Essai de la Triumph 1200 BONNEVILLE T 120

          On ne fait même plus attention à ces petits instants. Le froissement des mousses sur les joues quand on enfile le casque ; l'air et le son griffés par la fermeture éclair qui remonte sur le blouson ; le crépitement imperceptible des bottes emmenant encore quelques pas avant d'épouser les cale-pieds ; on entend juste le clac quand la visière se referme et le djiii de l'injection quand la clé a tourné dans le contacteur.
C'est devenu trop habituel. On mange du kilomètre et de l'adrénaline sans chercher l'essentiel. Sauf ici et maintenant, devant un petit bout de territoire anglais de moins d'1 m2. Face à une Bonneville T 120, il nous appartient d'apercevoir une frontière, celle où le temps devient relatif. On ne voit ni le passé ni la bannière du constructeur ; simplement un engin avide de décontraction et de plaisir patiné. Et pourtant si prompt à japper dans le métal, par le muscle plus que par le timbre. On prête alors plus d'attention à l'ambiance, aux chromes, aux ailettes de refroidissement... on attend... on veut la désirer... elle n'attendra pas trop non plus. Partons, il est plus que temps, au guidon de cette Triumph 1200 Bonneville. Reviendrons-nous avec une chanson des Beatles ou de Coldplay entre les dents ?

          Nous sommes en 2016 ; pas la Bonnie. Elle semble dans une bulle temporelle, comme si Chronos n'avait aucune emprise sur elle. Posée tranquillement sur sa béquille, elle n'est ni vieille, ni jeune ; elle est superbe, tout simplement. Telle une incarnation, qui pourrait traverser les générations sans qu'aucune ne puisse lui donner d'âge. Un peu magique la Bonnie ? Très certainement quand on y croit un peu.
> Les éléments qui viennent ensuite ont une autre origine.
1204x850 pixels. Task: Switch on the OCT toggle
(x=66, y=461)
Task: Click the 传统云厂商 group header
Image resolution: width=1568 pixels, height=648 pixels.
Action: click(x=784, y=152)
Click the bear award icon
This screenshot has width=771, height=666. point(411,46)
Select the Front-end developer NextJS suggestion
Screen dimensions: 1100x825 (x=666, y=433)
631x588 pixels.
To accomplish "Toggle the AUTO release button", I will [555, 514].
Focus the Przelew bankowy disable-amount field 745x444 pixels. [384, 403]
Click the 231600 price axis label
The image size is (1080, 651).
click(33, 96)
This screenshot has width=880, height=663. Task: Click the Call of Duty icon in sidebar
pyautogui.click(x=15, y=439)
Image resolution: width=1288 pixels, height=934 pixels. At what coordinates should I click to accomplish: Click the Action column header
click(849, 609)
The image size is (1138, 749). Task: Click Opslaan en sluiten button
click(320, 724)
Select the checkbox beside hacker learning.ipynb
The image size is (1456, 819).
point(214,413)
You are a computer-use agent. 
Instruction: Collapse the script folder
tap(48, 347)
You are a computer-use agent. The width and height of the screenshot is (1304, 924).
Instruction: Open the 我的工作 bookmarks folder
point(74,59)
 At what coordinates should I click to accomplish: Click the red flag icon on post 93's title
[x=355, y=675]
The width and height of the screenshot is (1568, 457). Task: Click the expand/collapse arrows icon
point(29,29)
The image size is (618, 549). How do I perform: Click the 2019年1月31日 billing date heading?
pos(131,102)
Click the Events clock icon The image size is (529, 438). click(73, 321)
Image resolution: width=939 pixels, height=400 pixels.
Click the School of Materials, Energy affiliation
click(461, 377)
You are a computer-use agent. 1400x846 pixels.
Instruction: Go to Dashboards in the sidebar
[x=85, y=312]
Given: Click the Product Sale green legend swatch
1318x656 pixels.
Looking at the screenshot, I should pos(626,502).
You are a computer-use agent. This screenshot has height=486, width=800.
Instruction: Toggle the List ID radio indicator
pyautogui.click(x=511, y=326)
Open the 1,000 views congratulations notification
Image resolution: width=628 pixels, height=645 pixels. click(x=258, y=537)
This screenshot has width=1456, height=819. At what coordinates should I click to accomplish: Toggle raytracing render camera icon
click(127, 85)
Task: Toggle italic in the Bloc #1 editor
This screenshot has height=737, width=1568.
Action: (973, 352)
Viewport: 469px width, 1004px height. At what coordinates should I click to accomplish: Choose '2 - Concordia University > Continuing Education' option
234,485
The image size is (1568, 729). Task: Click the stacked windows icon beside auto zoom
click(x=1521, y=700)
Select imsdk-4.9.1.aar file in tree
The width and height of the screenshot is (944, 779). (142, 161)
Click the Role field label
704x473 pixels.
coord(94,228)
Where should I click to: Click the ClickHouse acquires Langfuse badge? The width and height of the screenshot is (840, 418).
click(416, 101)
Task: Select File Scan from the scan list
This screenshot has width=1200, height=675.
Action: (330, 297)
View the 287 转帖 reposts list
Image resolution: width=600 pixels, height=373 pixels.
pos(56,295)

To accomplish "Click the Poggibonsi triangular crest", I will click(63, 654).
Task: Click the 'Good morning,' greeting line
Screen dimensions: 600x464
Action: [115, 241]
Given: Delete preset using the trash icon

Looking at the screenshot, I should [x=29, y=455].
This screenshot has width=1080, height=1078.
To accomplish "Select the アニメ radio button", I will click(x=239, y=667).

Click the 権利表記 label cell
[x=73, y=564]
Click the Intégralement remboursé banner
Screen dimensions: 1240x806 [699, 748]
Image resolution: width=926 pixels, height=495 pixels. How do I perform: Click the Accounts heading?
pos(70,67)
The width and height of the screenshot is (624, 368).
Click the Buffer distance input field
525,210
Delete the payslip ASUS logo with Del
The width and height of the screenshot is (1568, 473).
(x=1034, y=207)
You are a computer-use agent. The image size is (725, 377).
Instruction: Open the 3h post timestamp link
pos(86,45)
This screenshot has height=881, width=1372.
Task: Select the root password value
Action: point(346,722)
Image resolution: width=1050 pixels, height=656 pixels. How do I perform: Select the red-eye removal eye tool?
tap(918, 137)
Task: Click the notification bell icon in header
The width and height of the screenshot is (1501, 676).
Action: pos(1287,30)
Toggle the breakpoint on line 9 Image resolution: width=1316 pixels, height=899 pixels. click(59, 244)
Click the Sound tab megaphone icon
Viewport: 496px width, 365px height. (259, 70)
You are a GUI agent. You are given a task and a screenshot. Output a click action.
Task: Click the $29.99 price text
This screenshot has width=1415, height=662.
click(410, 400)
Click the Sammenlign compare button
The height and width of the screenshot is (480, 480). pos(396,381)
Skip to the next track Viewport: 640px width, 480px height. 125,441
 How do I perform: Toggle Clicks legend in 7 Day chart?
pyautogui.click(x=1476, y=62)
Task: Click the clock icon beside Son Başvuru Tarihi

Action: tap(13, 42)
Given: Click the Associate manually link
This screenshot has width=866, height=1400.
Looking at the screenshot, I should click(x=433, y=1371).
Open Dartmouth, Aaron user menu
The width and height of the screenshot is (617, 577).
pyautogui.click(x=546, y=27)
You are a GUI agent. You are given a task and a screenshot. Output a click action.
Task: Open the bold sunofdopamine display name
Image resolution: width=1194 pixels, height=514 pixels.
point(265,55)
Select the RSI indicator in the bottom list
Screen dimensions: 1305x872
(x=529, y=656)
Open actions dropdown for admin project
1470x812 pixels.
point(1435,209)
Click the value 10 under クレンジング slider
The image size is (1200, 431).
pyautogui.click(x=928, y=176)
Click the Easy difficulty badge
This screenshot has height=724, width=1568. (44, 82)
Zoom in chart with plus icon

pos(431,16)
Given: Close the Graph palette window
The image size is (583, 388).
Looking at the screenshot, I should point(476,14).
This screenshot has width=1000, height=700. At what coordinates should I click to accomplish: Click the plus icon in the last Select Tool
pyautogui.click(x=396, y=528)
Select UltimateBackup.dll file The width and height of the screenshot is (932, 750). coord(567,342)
A mon oreille, quelques explications d'usages sur la machine parviennent :
"Voici pour sélectionner le mode de conduite... Indispensable de débrayer pour démarrer... Tu verras, elle est...".
Mais je n'écoute déjà plus rien. Car je suis déjà rentré dans cette bulle, où le temps ralentit. Non, ce n'est pas ça. Il ne ralentit pas, en fait, il n'existe pas. Je sens chaque cran de la boucle micrométrique en ajustant mon casque. La souplesse du cuir fait mine de frissonner en enfilant les gants. Les pulsations du moteur calent mon rythme cardiaque pendant que le métal m'appelle. Je la regarde, elle semble prête pour un pique-nique en amoureux. Tout compte fait, elle m'attend.

          Cette toute nouvelle version de la Bonneville cube 1200 cm3. Une forte cylindrée présageant un beau gabarit. Il n'en est rien. La machine n'a rien d'imposant, sa silhouette invitant chacun, petit ou grand, à s'installer à son siège. Dans cette version Black, elle est envoûtante de simplicité, et sa finition ne peut laisser de marbre. Pas une durite apparente, pas un fil qui se balade, tout ce qui n'est pas utile à l'œil est planqué comme il faut, une sensation de qualité omniprésente, un twin dégagé de tout artifice, semblant avoir été prélevée d'un présentoir, et quel repos cette absence de bordel autour du moteur, comme s'en asperge les roadsters sportifs. La robe sombre lui sied bien ; et avec une paire de jantes dorées, elle serait à croquer.
Miss Bonnie semble indifférente à mon voyeurisme. Patiente, elle n'augure pas de shoot d'adrénaline comme le ferait tant de streetfighters à la mode. Je me pose sur son dos, profitant de la mélopée des échappements. Au ralenti, le ballet des cylindres berce le tympan sur plusieurs gammes. Un régulier poum-poum-poum envahit l'air présent pendant qu'un chaloupé  fla-flap-fla se fraye un chemin par derrière. Pour un peu, il suffirait de fermer les yeux pour voir de vieux caboteurs rentrer un soir sur le port de Dartmouth.

          Ce feu rouge est long. Et on s'en fout. Sur la T120, la décontraction est telle que ses petits agacements du quotidien n'atteignent pas le conducteur. Serein, on en profite pour redonner de l'attention à certains détails. Le cerclage chromé des compteurs, le clinquant bouchon de réservoir fermant à clé (mais non monté sur charnière), les petits chiffres discrets et la foule d'infos dans les fenetres digitales, les rétros du siècle dernier... L'aiguille du compte-tours à la tremblote, hésitant à demeurer froidement calée sur les chiffres. Ceux-ci flanqueraient un infarctus à un pistard. Avec une zone rouge commençant à un régime de bagnole, soit 7000 tr/mn, le bicylindre anglais risque d'avoir le souffle court. Le vert est mis, allons voir si les promesses du constructeur se dévoileront. Et c'est maintenant que l'enchantement commence vraiment.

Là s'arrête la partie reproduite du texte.